[Auszug]
-.-.-
Neu war nun wirklich nicht alles, schließlich blicken die Osnabrücker Bluesverstärker mit ihren Blueslawinen auf 19 Jahre uneigennütziges Engagement zurück und sind schon von daher irgendwie der Tradition verpflichtet. Neu war allerdings der Beginn um 19:30 Uhr statt 20 Uhr und neu war auch das Line-up mit vier Acts anstelle der gewohnten drei in den letzten Jahren. Und zumindest ungewöhnlich war letztlich auch die geballte Ladung von Preisträgern unter den Musikern oder angehenden Auszeichnungen der nationalen und internationalen Bluesszene, von "German Blues Awards" bis hin zur "International Blues Challenge" in Memphis.

Dem 54-jährigen Wiener Christian Dozzler war an den Tasten und vor allem am Akkordeon anzumerken, dass er seine alpenländische Heimat gegen sein neues Domizil seit 2002 in Dallas/ Texas getauscht hat. Der "Texaner" erwies sich als Meister an den Klaviaturen. Klar,dass in seiner Blues-Boogie-Eröffnung am Piano in seinen vielseitigen Soli auch der Swamp Blues und Zydeco am Akkordeon, Blues französischcreolischen Ursprungs, nicht fehlen durfte, ehe er in nahtlosem Übergang Michael van Merwyk und seine Band Blue Soul begleitete.
-.-.-
[Aufgabe 1]
Schreib den Abschnitt des Konzertberichts ab, der mit „Dem 54-jährigen Wiener“ beginnt, und hör nach „Blue Soul begleitete.“ auf. Ändere dabei „Akkordeon“ in „Harmonium“.
[Aufgabe 2]
Stimmen diese Aussagen mit dem Konzertbericht überein? Antworte jeweils mit Ja oder Nein und zitiere die entscheidenden Worte.
(a) Die Veranstaltung begann diesmal um 20 Uhr.
(b) Auf dem Programm standen vier Acts.
(c) Christian Dozzler wohnt seit 2002 in Dallas.
-.-.-
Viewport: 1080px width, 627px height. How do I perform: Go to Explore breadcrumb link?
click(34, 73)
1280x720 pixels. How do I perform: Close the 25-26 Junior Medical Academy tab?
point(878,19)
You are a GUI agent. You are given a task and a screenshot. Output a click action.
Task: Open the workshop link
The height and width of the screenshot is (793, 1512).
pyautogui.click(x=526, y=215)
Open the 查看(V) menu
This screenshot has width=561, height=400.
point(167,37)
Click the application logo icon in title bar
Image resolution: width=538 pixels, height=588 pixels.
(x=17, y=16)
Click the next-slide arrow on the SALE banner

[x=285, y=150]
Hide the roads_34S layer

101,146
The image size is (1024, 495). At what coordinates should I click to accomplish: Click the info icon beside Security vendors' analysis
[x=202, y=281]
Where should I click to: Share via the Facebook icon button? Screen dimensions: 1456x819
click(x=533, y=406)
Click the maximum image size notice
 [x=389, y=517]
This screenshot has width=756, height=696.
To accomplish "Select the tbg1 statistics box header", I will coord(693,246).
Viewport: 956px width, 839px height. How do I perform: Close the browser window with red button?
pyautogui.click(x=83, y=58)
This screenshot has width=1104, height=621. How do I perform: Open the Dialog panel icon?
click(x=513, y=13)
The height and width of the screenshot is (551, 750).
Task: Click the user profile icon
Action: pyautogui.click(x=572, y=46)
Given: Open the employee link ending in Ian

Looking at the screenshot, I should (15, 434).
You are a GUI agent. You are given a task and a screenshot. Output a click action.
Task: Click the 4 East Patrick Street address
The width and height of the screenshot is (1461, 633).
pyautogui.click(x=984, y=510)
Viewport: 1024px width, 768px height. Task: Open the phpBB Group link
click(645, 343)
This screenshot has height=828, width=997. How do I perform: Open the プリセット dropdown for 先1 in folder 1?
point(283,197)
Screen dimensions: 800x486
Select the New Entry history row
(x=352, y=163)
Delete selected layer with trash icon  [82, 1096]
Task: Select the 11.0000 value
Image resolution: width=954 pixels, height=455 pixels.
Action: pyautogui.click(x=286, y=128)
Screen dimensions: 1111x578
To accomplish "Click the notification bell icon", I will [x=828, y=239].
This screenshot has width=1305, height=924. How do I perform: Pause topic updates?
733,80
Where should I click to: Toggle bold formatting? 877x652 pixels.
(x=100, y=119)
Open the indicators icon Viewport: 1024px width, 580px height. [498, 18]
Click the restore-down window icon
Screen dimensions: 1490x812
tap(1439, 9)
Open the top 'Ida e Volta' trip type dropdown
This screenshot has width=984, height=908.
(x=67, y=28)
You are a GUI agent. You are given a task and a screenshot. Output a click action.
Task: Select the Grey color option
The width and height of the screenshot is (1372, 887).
-.-.-
[Ergebnis 1]
Dem 54-jährigen Wiener Christian Dozzler war an den Tasten und vor allem am Harmonium anzumerken, dass er seine alpenländische Heimat gegen sein neues Domizil seit 2002 in Dallas/ Texas getauscht hat. Der "Texaner" erwies sich als Meister an den Klaviaturen. Klar,dass in seiner Blues-Boogie-Eröffnung am Piano in seinen vielseitigen Soli auch der Swamp Blues und Zydeco am Harmonium, Blues französischcreolischen Ursprungs, nicht fehlen durfte, ehe er in nahtlosem Übergang Michael van Merwyk und seine Band Blue Soul begleitete.

[Ergebnis 2]
(a) Nein: „Neu war allerdings der Beginn um 19:30 Uhr statt 20 Uhr“
(b) Ja: „das Line-up mit vier Acts anstelle der gewohnten drei“
(c) Ja: „sein neues Domizil seit 2002 in Dallas/ Texas“